MFalls personnel quarantine for virus


A string of voluntary COVID-19 antibodies testings resulted in one positive case, which prompted city staff who came into contact with the infected person to self quarantine for a 14-day period, officials confirmed. Antibodies tests are conducted to show if you’ve had a past COVID-19 infection which may or may not have resulted in symptoms.

Marble Falls Fire Chief Russell Sander offered insight into the time period involved and circumstances leading to a series of changes to personnel schedules and reporting procedures.

“Over the past four months, 18 employees were asked by their doctor to self-quarantine. To date, only one employee tested positive for COVID-19,” Sander said in June 10 statement to The Highlander.

Sander is also the coordinator of the area’s emergency operations center, who assisted the city in securing Coronavirus Relief Funds through the CARES (Coronavirus Aid, Relief and Economic Security) Act to pay for the tests.

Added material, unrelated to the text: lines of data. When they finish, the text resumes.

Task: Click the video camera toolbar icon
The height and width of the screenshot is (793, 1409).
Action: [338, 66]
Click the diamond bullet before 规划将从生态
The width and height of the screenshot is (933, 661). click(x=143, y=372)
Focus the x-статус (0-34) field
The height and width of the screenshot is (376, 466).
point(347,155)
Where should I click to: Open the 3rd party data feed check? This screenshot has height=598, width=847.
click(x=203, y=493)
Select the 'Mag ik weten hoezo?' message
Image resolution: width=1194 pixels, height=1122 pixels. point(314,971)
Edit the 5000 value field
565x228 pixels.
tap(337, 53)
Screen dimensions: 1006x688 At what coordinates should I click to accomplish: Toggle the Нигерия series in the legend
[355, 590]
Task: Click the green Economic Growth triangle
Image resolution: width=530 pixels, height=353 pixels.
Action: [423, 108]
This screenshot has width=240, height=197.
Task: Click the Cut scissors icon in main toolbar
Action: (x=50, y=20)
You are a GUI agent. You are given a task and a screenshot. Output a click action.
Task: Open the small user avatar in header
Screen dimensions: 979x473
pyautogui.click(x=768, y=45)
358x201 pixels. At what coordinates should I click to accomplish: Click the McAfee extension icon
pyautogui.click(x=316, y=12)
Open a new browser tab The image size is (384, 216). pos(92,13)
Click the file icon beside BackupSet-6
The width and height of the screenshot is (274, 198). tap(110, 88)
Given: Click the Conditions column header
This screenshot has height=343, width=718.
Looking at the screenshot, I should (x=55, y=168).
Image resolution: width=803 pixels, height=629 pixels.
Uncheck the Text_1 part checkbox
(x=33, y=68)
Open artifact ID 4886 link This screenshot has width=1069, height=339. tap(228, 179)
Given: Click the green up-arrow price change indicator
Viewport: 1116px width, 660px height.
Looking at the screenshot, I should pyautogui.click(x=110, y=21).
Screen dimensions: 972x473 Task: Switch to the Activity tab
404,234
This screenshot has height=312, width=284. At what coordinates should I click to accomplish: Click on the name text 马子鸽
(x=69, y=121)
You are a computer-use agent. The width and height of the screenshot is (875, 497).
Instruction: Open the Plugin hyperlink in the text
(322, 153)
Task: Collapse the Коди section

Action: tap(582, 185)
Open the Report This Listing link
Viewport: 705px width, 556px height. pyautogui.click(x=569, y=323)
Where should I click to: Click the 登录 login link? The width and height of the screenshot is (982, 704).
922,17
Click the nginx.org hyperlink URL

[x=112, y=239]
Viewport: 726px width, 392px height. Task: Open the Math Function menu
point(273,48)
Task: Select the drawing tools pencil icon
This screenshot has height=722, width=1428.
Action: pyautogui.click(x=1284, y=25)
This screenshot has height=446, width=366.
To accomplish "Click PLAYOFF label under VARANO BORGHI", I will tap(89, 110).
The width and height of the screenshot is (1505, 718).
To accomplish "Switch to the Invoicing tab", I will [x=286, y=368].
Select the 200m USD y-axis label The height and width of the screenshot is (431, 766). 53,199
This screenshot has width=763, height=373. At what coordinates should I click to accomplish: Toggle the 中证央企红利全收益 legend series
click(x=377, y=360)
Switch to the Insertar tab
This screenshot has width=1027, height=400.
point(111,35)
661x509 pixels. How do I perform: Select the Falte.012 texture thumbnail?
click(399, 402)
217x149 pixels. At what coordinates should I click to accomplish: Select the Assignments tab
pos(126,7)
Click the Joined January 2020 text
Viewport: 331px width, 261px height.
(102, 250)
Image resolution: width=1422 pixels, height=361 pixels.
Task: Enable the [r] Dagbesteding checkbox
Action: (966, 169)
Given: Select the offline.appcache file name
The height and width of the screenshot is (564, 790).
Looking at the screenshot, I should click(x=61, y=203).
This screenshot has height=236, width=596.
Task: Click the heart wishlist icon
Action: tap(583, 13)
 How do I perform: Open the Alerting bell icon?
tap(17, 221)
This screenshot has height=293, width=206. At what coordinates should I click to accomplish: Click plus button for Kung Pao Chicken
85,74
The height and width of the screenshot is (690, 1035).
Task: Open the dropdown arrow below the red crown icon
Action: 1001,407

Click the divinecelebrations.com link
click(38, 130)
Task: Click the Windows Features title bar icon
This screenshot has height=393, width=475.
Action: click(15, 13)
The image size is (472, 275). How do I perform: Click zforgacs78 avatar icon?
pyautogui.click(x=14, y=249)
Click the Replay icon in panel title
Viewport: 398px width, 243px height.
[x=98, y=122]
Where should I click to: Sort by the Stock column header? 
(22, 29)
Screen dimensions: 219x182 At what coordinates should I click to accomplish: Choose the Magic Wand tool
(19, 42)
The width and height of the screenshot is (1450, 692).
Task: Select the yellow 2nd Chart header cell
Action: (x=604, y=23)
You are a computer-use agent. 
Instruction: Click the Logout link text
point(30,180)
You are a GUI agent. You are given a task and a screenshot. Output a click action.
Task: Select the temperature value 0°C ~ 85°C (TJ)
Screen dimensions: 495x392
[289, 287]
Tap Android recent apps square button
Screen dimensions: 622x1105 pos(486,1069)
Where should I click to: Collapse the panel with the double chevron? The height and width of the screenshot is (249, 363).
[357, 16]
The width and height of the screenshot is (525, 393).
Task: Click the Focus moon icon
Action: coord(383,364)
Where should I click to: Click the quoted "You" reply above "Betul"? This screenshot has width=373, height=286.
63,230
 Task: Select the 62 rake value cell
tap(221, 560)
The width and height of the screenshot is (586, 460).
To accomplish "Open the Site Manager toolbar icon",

“The city chose to offer the antibodies test to front line employees based on the recommendation of Dr. (Juliette) Madrigal (Burnet County Health Authority) and to support our employees as we deal with the pandemic,” he said. “The testing is voluntary. We have been working over the past several weeks on the logistics of offering this test, long before our first employee tested positive for the virus.”

So far, the reported self-quarantine time period has passed.

“The employee called in sick when they did not feel good and had not been at work for over 14 days,” Sander stated. “The other employees were asked by the doctor to self-isolate out of an abundance of caution. Currently, no employees are under self-isolation.”

City offices will remain open, however, with additional health safety protocols.

“The city has taken the recommended actions from CDC and the Texas Department of State Health Services, including, but not limited to, disinfecting several times each day, temperature checks, providing personal protective equipment and staggered shifts,” he stated. “These measures helped stop the spread as no other city employee in the affected employee’s department had developed symptoms in 14 days — the time it takes for symptoms to develop.”